Depois de Condé ser deposto pelo coronel Mamady Doumbouya, em 2021, o jovem líder das forças especiais mostrou vontade para ser duro com as mineradoras estrangeiras. No entanto, decisões do Governo de Doumbouya, incluindo a suspensão das receitas da mineração que eram partilhadas com as comunidades locais, levantam dúvidas entre os críticos sobre as perspectivas de uma verdadeira melhoria.

“Ponto cego” dos fabricantes de automóveis

A bauxite extraída na Guiné é enviada para o exterior para ser refinada em alumina (óxido de alumínio), que por sua vez é fundida em alumínio. A SMB envia o minério para a China Hongqiao Group, o maior produtor de alumínio do mundo, enquanto a CBG envia a sua bauxite para refinarias nos Estados Unidos, Canadá e Europa, de acordo com o IDI.

As principais empresas de automóveis do mundo, que compram o metal refinado, não mapeiam as suas cadeias de abastecimento de alumínio até ao nível da mina e, em resultado disso, não as controlam adequadamente para evitar abusos, segundo o relatório da Human Rights Watch e do IDI. Os grupos chamam ao minério de bauxite o "ponto cego" para os fabricantes de automóveis. Várias empresas reagiram às descobertas, citando a complexidade das cadeias de abastecimento como obstáculo para identificar a origem do seu alumínio.

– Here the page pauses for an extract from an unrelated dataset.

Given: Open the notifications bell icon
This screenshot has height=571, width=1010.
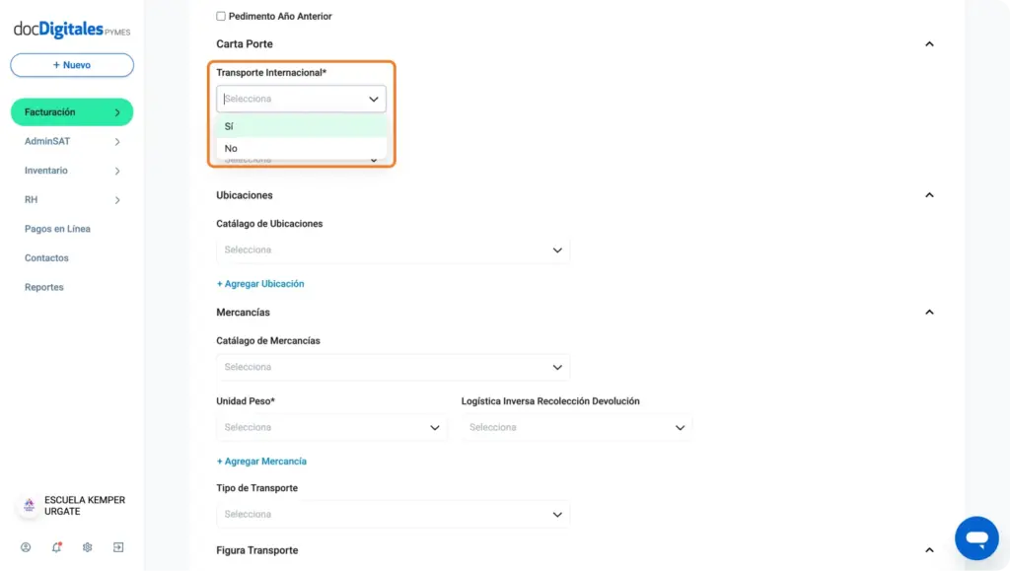Looking at the screenshot, I should pos(56,547).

O IDI diz que alguns construtores de automóveis têm levantado preocupações. Por exemplo, 11 empresas americanas, europeias e japonesas escreveram em 2021 à Aluminum Association para expressar "preocupação com a situação na Guiné" e apoiar os esforços de mediação entre a CBG e as aldeias. O IDI considerou esse um passo positivo, mas acrescentou que os fabricantes deveriam realizar as suas próprias auditorias regulares às cadeias de abastecimento.

No terreno, os habitantes das aldeias afirmam que a responsabilização é difícil de alcançar.

À sombra de uma das minas da SMB, onde os moradores dizem que as explosões de dinamite são tão fortes que não conseguem dormir e que os protestos foram reprimidos com prisões, Diallo Thierno Mamoudou disse que se sente traído pela empresa mineira em que um dia sonhou trabalhar. Há três anos, o irmão de 20 anos estava a trabalhar no campo e foi atingido na cabeça por uma pedra expelida pelo rebentamento de dinamite. Quando Mamoudou o encontrou, o irmão estava coberto de sangue, incapaz de falar.


Diallo Thierno Mamoudou CHLOE SHARROCK/MYOP/THE WASHINGTON POST

Na clínica administrada pela SMB na aldeia de Barkéré, um médico chinês deu penicilina ao irmão e mandou-o para casa, Mamoudou relatou. O jovem ainda tem o rosto inchado e às vezes perde a visão e o equilíbrio. Os esforços repetidos da família para conseguir mais cuidados médicos ou mesmo um pedido de desculpas da SMB foram ignorados.

“Já não quero tentar trabalhar para eles. Só quero que se vão embora”, disse Mamadou, sentado na sua casa de cimento repleta de fissuras causadas pelas explosões de dinamite.